Polyterrylenes: synthesis and regioregularity effect on p-type charge transport and deep-red light photodetection in OFETs

Abstract

Polymers of higher rylene dyes remain largely unexplored despite their promising photophysical properties, due to the synthetic challenges and poor solubility, in contrast to their well-studied lower homologs, perylene and naphthalene derivatives. In this study, we report the first synthesis of terrylene-based regioregular and regioirregular homopolymers, namely rr-Polyterrylene and ri-Polyterrylene, respectively. Selective bromination of our previously synthesized 7,8-bis(hexadecyloxy)terrylene (TER-C16) furnished the corresponding dibromoterrylene. Then, Ni(0)-mediated Yamamoto homocoupling reaction produced the first soluble terrylene-based homopolymers. Both polymers achieved high solubility, high thermal stability, alongside very high molecular weight. Owing to these properties, the polymers were successfully deployed in organic field-effect transistors (OFETs), achieving p-type mobility 27 times higher than the monomeric unit TER-C16. Moreover, the photoresponsive OFETs from rr-Polyterrylene demonstrated 116-times improved photodetection ability compared to TER-C16 with specific detectivity (D*) of 4.3 × 10¹⁰ Jones in the deep red region, which is the highest among terrylenes and their derivatives.

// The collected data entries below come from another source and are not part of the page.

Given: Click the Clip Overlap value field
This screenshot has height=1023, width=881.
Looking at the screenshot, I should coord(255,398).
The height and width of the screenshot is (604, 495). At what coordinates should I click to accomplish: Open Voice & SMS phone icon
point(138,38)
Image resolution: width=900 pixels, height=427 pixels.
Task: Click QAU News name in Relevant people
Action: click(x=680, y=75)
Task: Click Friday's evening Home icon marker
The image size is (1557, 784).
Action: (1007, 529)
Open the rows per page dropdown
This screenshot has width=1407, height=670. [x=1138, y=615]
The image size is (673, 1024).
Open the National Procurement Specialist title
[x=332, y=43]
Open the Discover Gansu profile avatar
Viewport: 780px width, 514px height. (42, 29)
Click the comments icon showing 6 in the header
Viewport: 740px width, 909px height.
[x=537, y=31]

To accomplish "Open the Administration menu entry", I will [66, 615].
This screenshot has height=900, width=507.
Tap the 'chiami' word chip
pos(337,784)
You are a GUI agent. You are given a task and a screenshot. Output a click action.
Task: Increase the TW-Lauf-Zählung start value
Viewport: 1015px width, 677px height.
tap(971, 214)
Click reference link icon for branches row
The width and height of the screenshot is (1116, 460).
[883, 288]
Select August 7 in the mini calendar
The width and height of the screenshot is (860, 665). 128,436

This work introduced the synthesis of dibromoterrylene, a versatile synthetic intermediate with significant potential for constructing diverse polymers. The strategic functionalization of terrylene molecules revealed a novel synthetic approach, enabling innovative polymer construction and facilitating significant advances in organic electronics, specifically OFETs and organic phototransistors (OPTs).